WebAccess server-side logs

For PCoIP and WSP (version 1.0+) WorkSpaces, the WorkSpaces Web Access client uses the STXHD service. The logs for WorkSpaces Web Access are stored at C:\ProgramData\Amazon\Stxhd\Logs.

For WSP (version 2.0+) WorkSpaces, the logs for WorkSpaces Web Access are stored at C:\ProgramData\Amazon\WSP\.

Client-side logs

These logs come from the WorkSpaces client that the user connects with, so the logs are on the end user’s computer. The log file locations for Windows and Mac are:

  • Windows: "%LOCALAPPDATA%\Amazon Web Services\Amazon WorkSpaces\Logs"

  • macOS: ~/Library/"Application Support"/"Amazon Web Services"/"Amazon WorkSpaces"/logs

  • Linux: ~/.local/share/Amazon Web Services/Amazon WorkSpaces/logs

To help troubleshoot issues that users might experience, enable advanced logging that can be used on any Amazon WorkSpaces client.
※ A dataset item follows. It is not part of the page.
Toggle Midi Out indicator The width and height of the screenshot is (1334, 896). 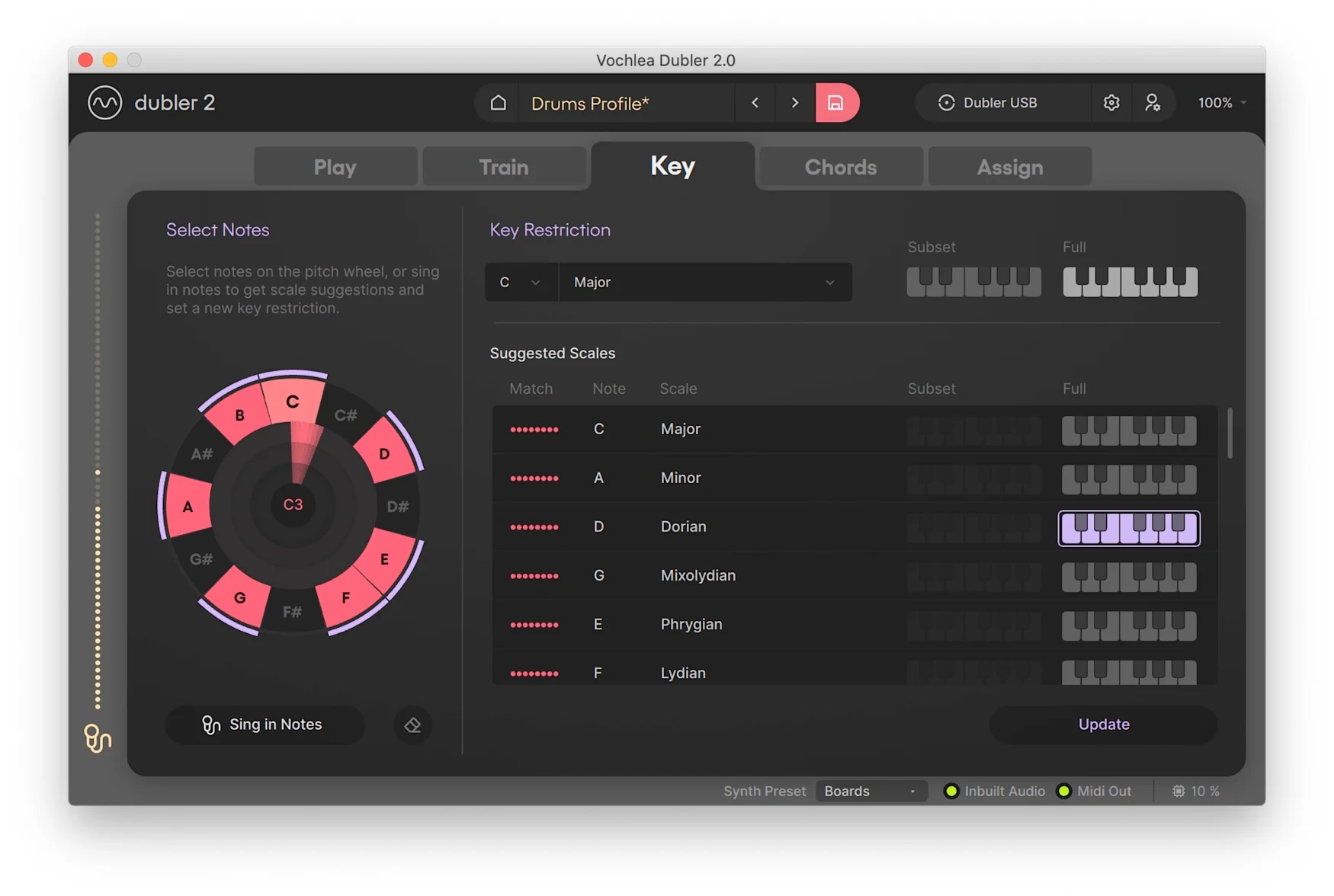1064,791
Advanced logging is enabled for every subsequent client session until it is disabled.

  1. Before connecting to the WorkSpace, the end user should enable advanced logging for their WorkSpaces client.

  2. The end user should then connect as usual, use their WorkSpace, and attempt to reproduce the issue.

  3. Advanced logging generates log files that contain diagnostic information and debugging-level details, including verbose performance data.

This setting persists until explicitly turned off. After the user has successfully reproduced the issue with verbose logging on, this setting should be disabled, as it generates large log files.

Automated server-side log bundle collection for Windows

The Get-WorkSpaceLogs.ps1 script is helpful for quickly gathering a server-side log bundle for AWS Support. The script can be requested from AWS Support by requesting it in a support case:

  1. Connect to the WorkSpace using the client or using Remote Desktop Protocol (RDP).

  2. Start an administrative Command Prompt (run as administrator).

  3. Launch the script from the Command Prompt with the following command: 

    powershell.exe -NoLogo -ExecutionPolicy RemoteSigned -NoProfile -File "C:\Program Files\Amazon\WorkSpacesConfig\Scripts\Get-WorkSpaceLogs.ps1"

  4. The script creates a log bundle on the user's desktop.

    The script creates a zip file with the following folders:

    • C — Contains the files from Program Files, Program Files (x86), ProgramData, and Windows related to Skylight, EC2Config, Teradici, Event viewer, and Windows logs (Panther and others).

    • CliXML — Contains XML files that can be imported in Powershell by using Import-CliXML for interactive filtering. Refer to Import-Clixml.

    • Config — Detailed logs for each check that is performed

    • ScriptLogs — Logs about the script execution (not relevant to the investigation, but useful to debug what the script does).

    • tmp —Temporary folder (it should be empty).

    • Traces — Packet capture done during the log collection.

We try to ensure this script doesn't collect AWS-related credentials. However, it does collect environmental variables that help AWS with troubleshooting issues. Make sure you review the output before submitting the script to AWS to ensure you don't expose confidential credentials.